I ask if it felt like a gamble.
“Not a gamble,” he says. “More like the house was on fire. You don’t think—you run. I knew if I didn’t make this work, I was sunk. So I made it work.”
Zane and I are chatting at the front of his store on 1704 N Nebraska Avenue, just off 7th Street in Ybor City. From here, he’s built a space that feels equal parts workshop and community hub—open processors whirring, scanners glowing, massive displays beaming with freshly digitized frames.
I thought we’d be talking about film—the precision of photography against the looseness of creative expression, the nuances that shape Tampa and St. Pete. Instead, our conversation turned to what it means to build a business creatively. There is no rule book; it’s alive, unpredictable, and demands risk. And when you want someone to believe in what you’re doing, Zane says, it isn’t facts that win them over. “Communicating your enthusiasm for the things you’re working on is a much better frame than approval seeking.”
From those nights in a kitchen darkroom, Coastal Film Lab has grown into a buzzing open space in Ybor, processing hundreds of thousands of frames a year. And now, with a sleek black tin outside a coffee shop in St. Pete—equal parts utility and statement—Zane is testing how far his vision can travel across the Bay.
The box is playful—it lightens the load for people who just want to drop a roll and keep moving. No bridge traffic, no mailing labels, no hassle. Just a quick stop before your morning coffee, and for about twenty bucks a roll, your negatives are developed, scanned, and your files are sent back to you in roughly seven business days—or faster if you pay for the rush.
But the real rush comes later, when people get to see their photos—moments they felt compelled to capture—turned tangible. And those photos are being taken by everyone now, not just art students.

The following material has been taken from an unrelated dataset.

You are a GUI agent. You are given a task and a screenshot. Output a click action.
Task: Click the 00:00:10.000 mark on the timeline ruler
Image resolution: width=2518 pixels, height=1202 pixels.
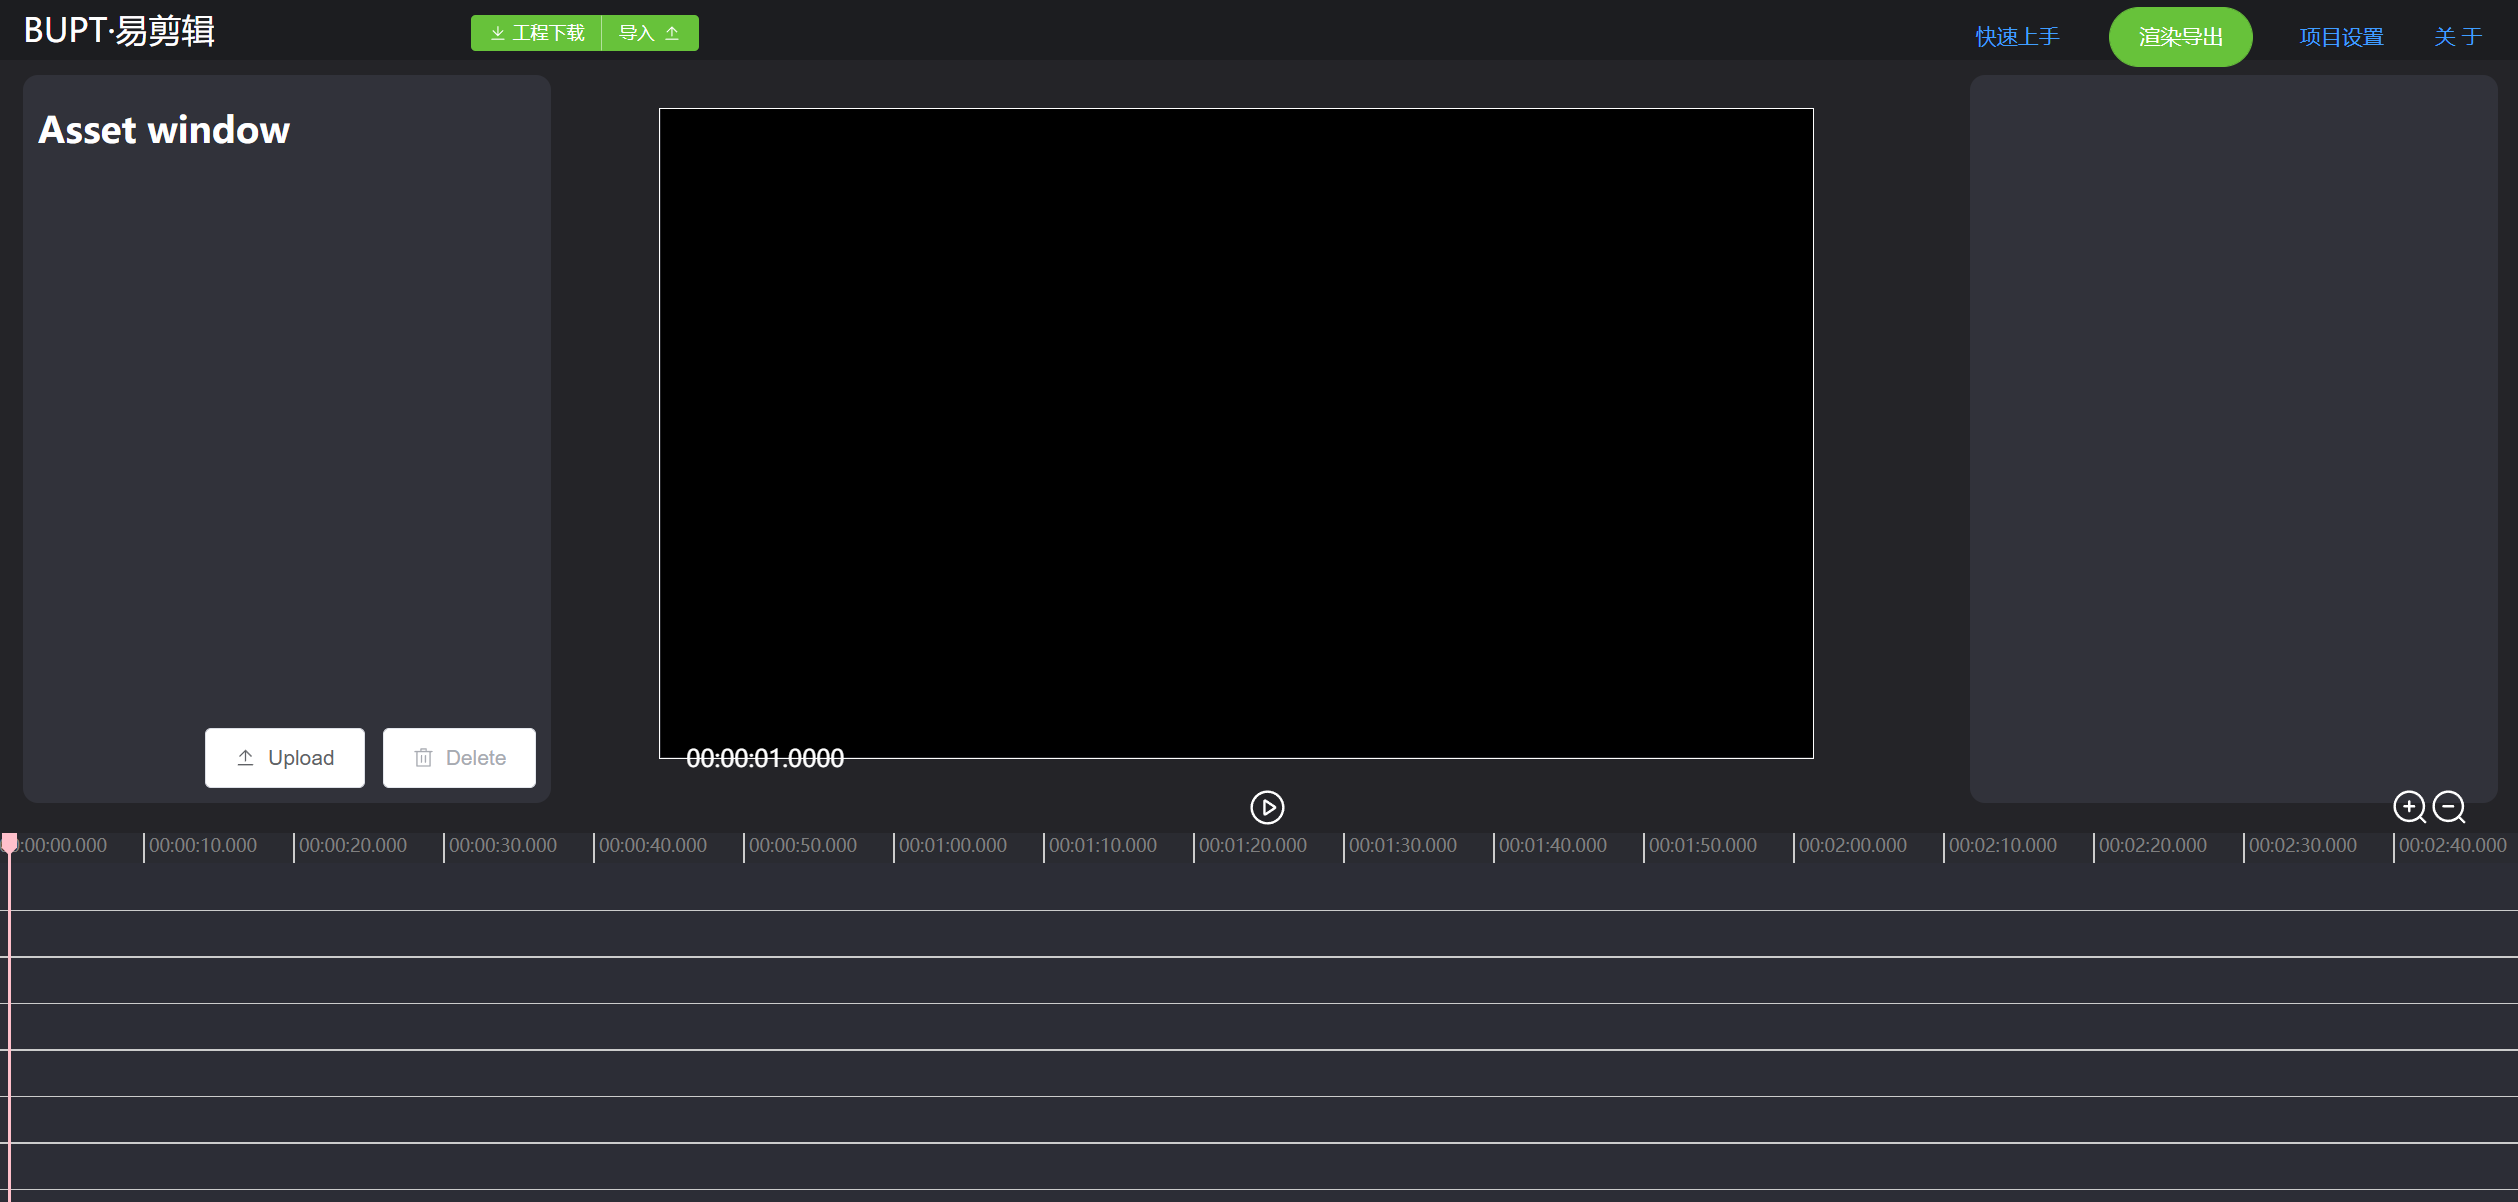pyautogui.click(x=203, y=846)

“Honestly, it’s everybody now,” Zane tells me. “When I first started, I thought it would just be art kids. But we see college students, families, people who’ve never touched a darkroom—hell, even frat bros. Film’s gone mainstream. I’ll take anyone. If you’re excited to shoot, we’re excited to help.”
Inside Coastal, the hum is constant—keys tapping, it’s busy, vibrant, alive. A dozen people sit in front of glowing screens, going frame by frame, absorbed in the images rolling across them. It’s a different kind of artistry, one that matches the joy of the person behind the lens. The photographer might work alone in the field, but the film’s second life happens here—in community, in rhythm, in the buzz of a shared method.

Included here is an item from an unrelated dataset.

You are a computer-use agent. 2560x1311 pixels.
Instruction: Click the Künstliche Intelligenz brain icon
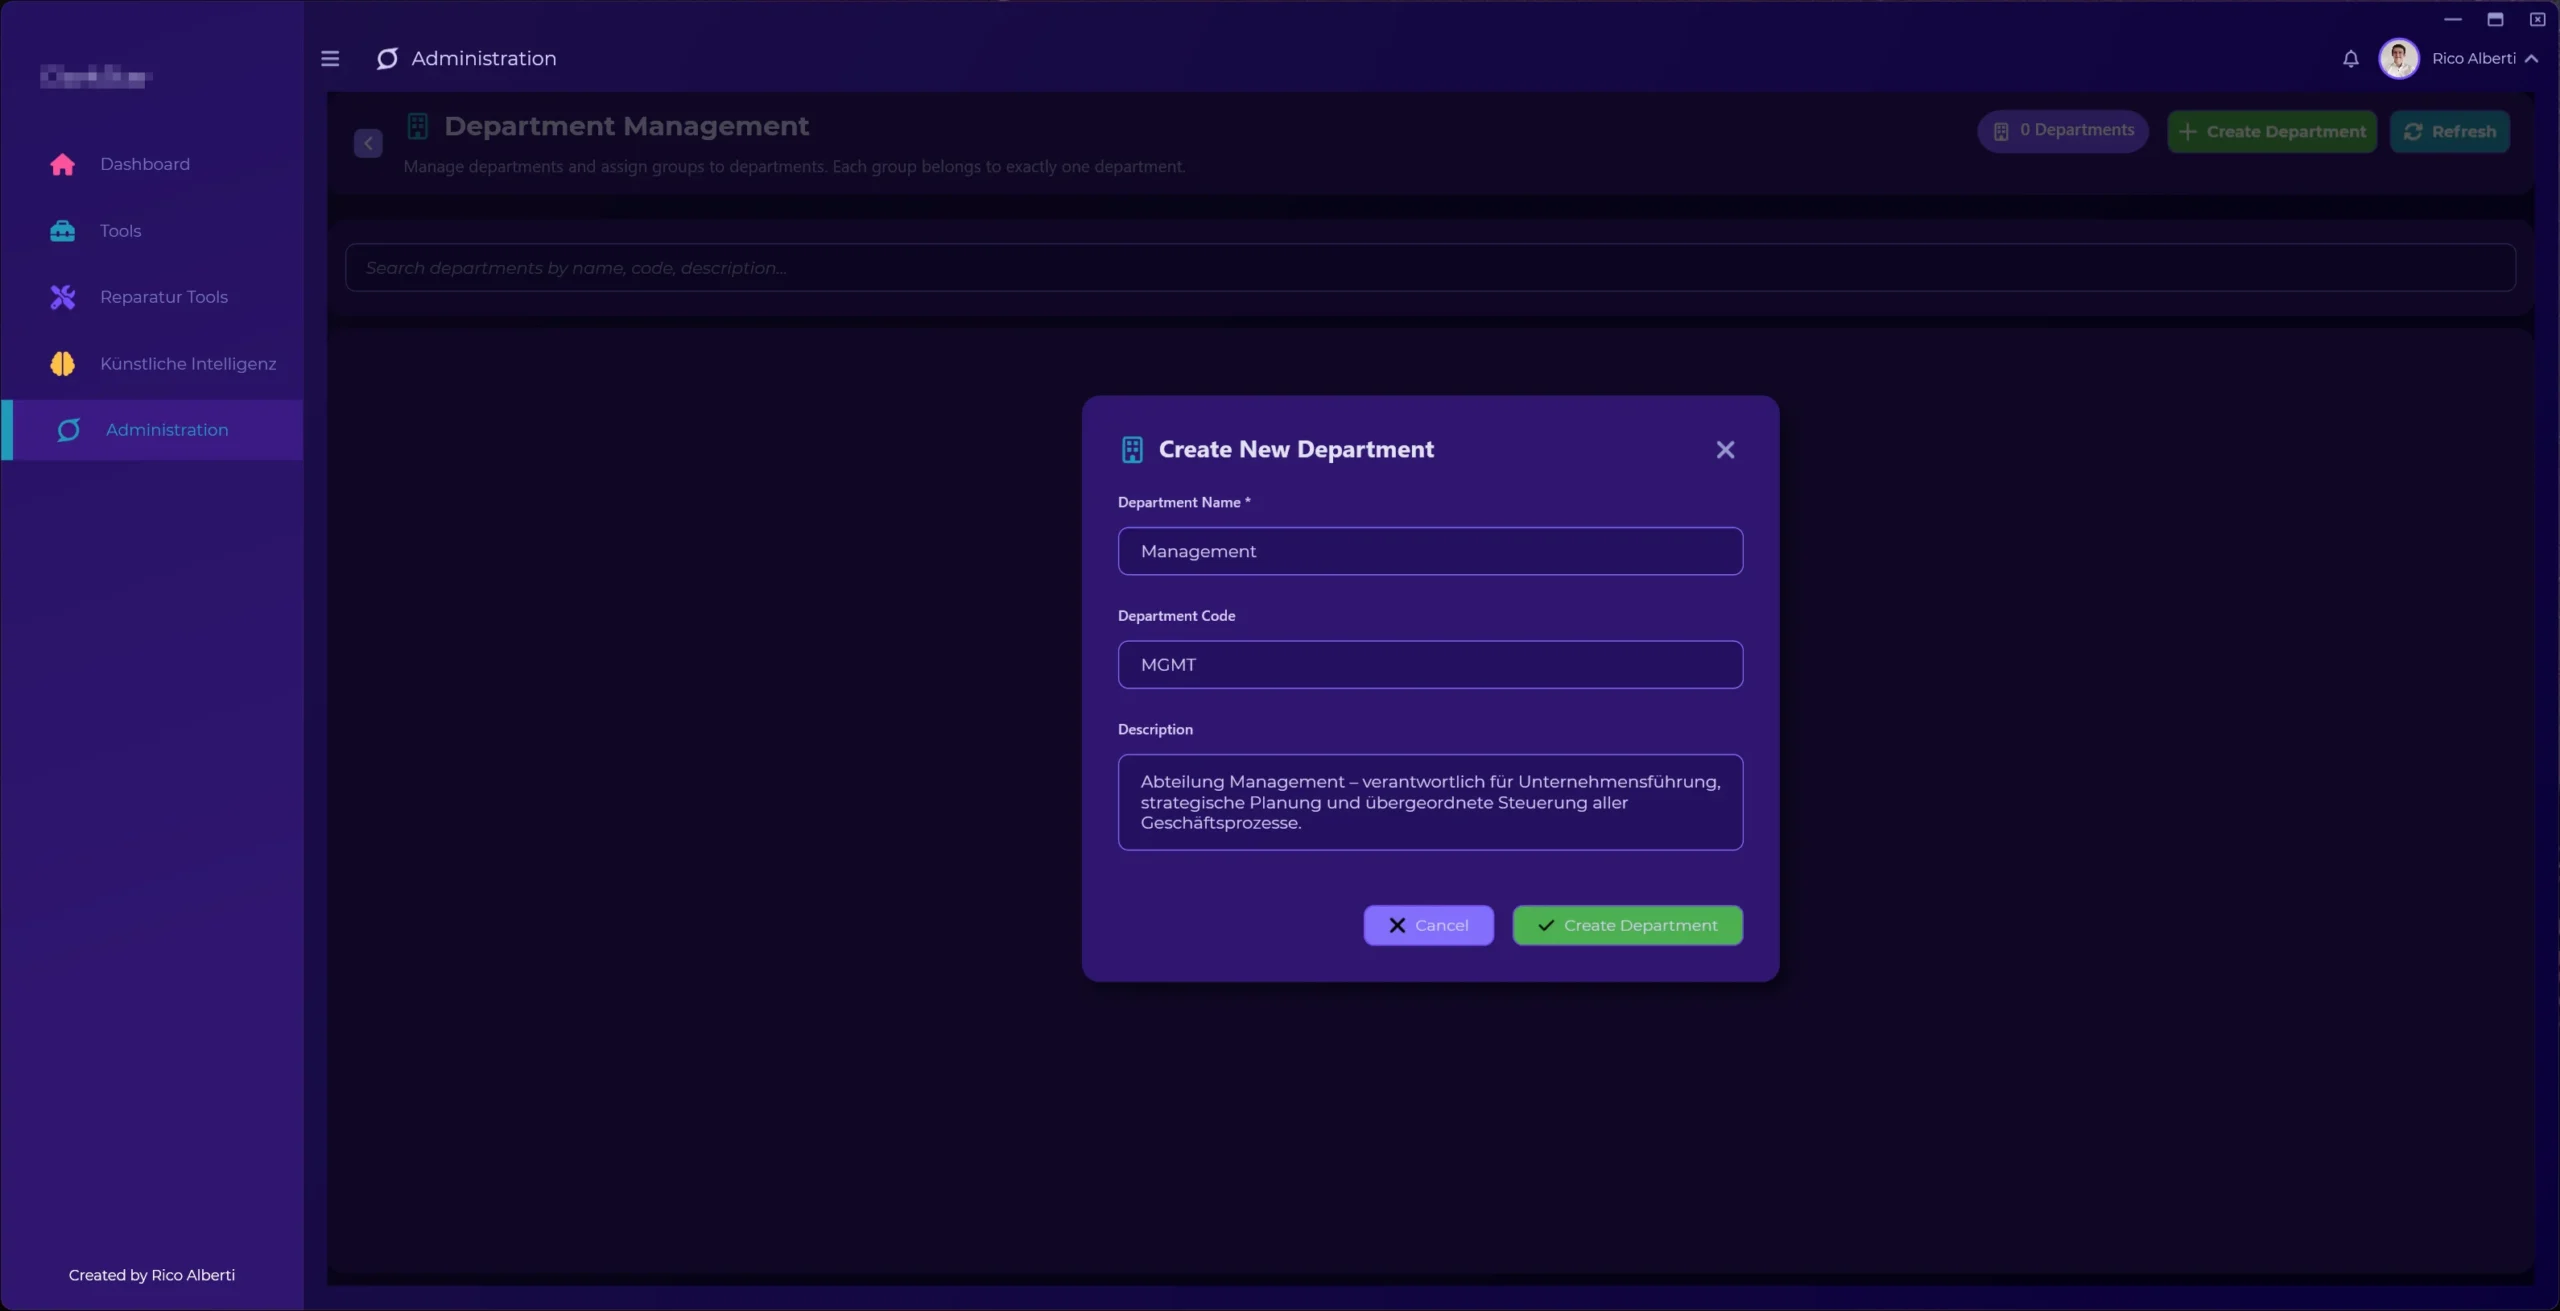click(x=62, y=363)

The dropbox, then, isn’t just about convenience for St. Pete. It’s a doorway into that community—an invisible relay between one person’s impulse to take a photo and the collective energy of those who make it happen.
It seems that when it comes to doing something you love—whether it’s building a business or taking a photo—following what feels best is what actually gets you where you’re going. Zane didn’t start a business to make money; he built a platform for growth, and through practice, commitment, and consistency, created an atmosphere people wanted to be part of. “Communicating your enthusiasm for the things you’re working on is a much better frame than approval seeking,” he tells me.
And photography works the same way. You don’t begin with processing, scanning, or color grading—those come later, with critique, opinion, and method. You begin by taking a photo of something you want to remember. Sometimes—when we’re lucky—that picture stays in our head, and we start building our life, our choices, and our endeavors all around it.
What’s next for Coastal? Zane talks about vending machines stocked with disposables, expanding dropboxes to new cities, and even offering Super 8 motion picture processing—the kind of analog adventure Florida doesn’t yet have. Long term, he envisions a larger community space: part lab, part gallery, part classroom. If the Dropbox outside Black Crow is just a playful first step, the next chapters are about building not only a business, but a home for photography itself.